** Auszug **
Soziale Medien als Brandbeschleuniger für Antisemitismus

Zentralratspräsident Josef Schuster beklagte, dass vor allem die sozialen Medien als Brandbeschleuniger für Antisemitismus fungierten. Im Rahmen der europäischen Verordnung, des Digital Services Act (DSA), müsste auch online ein Schutzraum geschaffen werden. Schuster betonte die Bedeutung der Arbeitsdefinition Antisemitismus der International Holocaust Remembrance Alliance (IHRA).

Mit dieser Definition sei es möglich zu verhindern, dass «offensichtlicher Antisemitismus unter dem Deckmantel vermeintlicher Kritik an Israel salonfähig wird». Angesichts der Europawahl gebe es, so Schuster, in den jüdischen Gemeinden erhebliche Bedenken, ob ein sicheres Leben in Europa für die nachfolgende Generation garantiert sei.

** Datenzeilen **
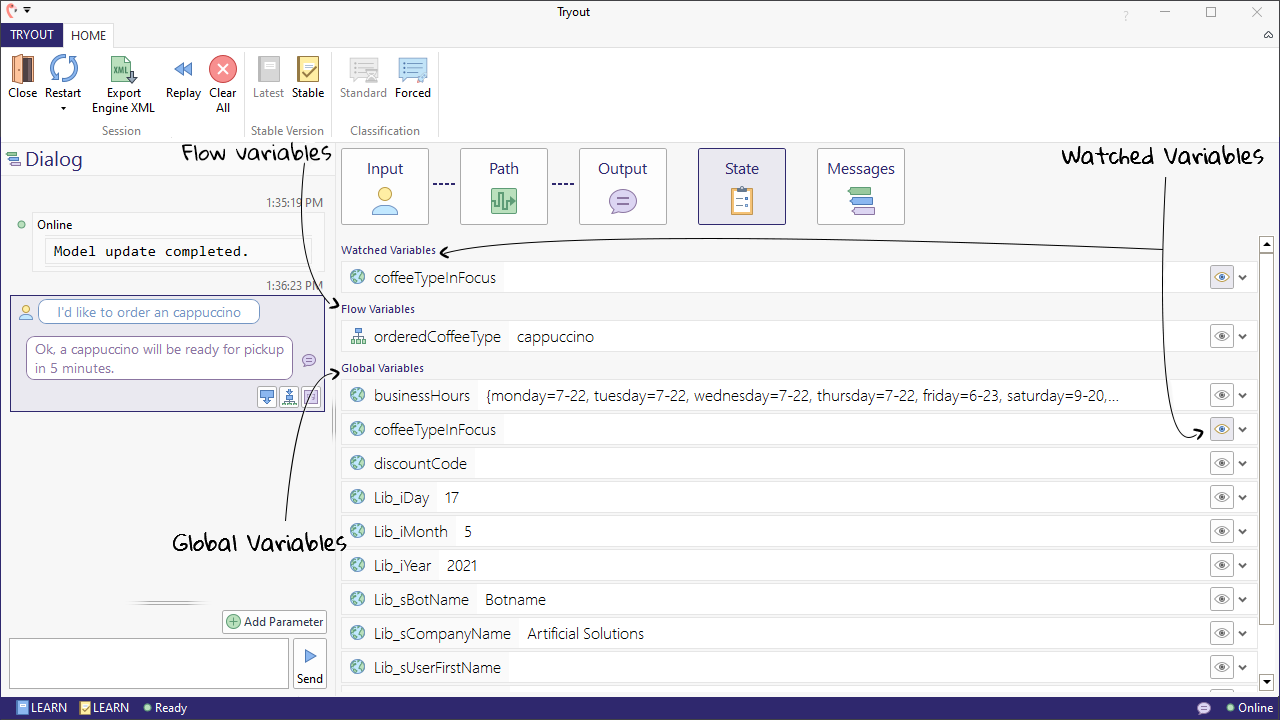Toggle watch eye for orderedCoffeeType
This screenshot has width=1280, height=720.
(1221, 337)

** Zu erledigen **
**1.** Beantworte zum Auszug über Antisemitismus in sozialen Medien:
(a) Welche europäische Verordnung wird genannt?
(b) Von welcher Organisation stammt die Arbeitsdefinition Antisemitismus, die Schuster hervorhebt?
(c) Angesichts welcher Wahl gibt es in den jüdischen Gemeinden erhebliche Bedenken?
**2.** Schreib aus dem Auszug die Stelle zwischen „Zentralratspräsident Josef Schuster“ und „Generation garantiert sei.“ wortgetreu ab, beide eingeschlossen.
Die Zeilen sind eigenständiges Material ohne Bezug zum Auszug.

** Lösungen **
**1.**
(a) Der Digital Services Act (DSA).
(b) Von der International Holocaust Remembrance Alliance (IHRA).
(c) Angesichts der Europawahl.

**2.**
Zentralratspräsident Josef Schuster beklagte, dass vor allem die sozialen Medien als Brandbeschleuniger für Antisemitismus fungierten. Im Rahmen der europäischen Verordnung, des Digital Services Act (DSA), müsste auch online ein Schutzraum geschaffen werden. Schuster betonte die Bedeutung der Arbeitsdefinition Antisemitismus der International Holocaust Remembrance Alliance (IHRA).

Mit dieser Definition sei es möglich zu verhindern, dass «offensichtlicher Antisemitismus unter dem Deckmantel vermeintlicher Kritik an Israel salonfähig wird». Angesichts der Europawahl gebe es, so Schuster, in den jüdischen Gemeinden erhebliche Bedenken, ob ein sicheres Leben in Europa für die nachfolgende Generation garantiert sei.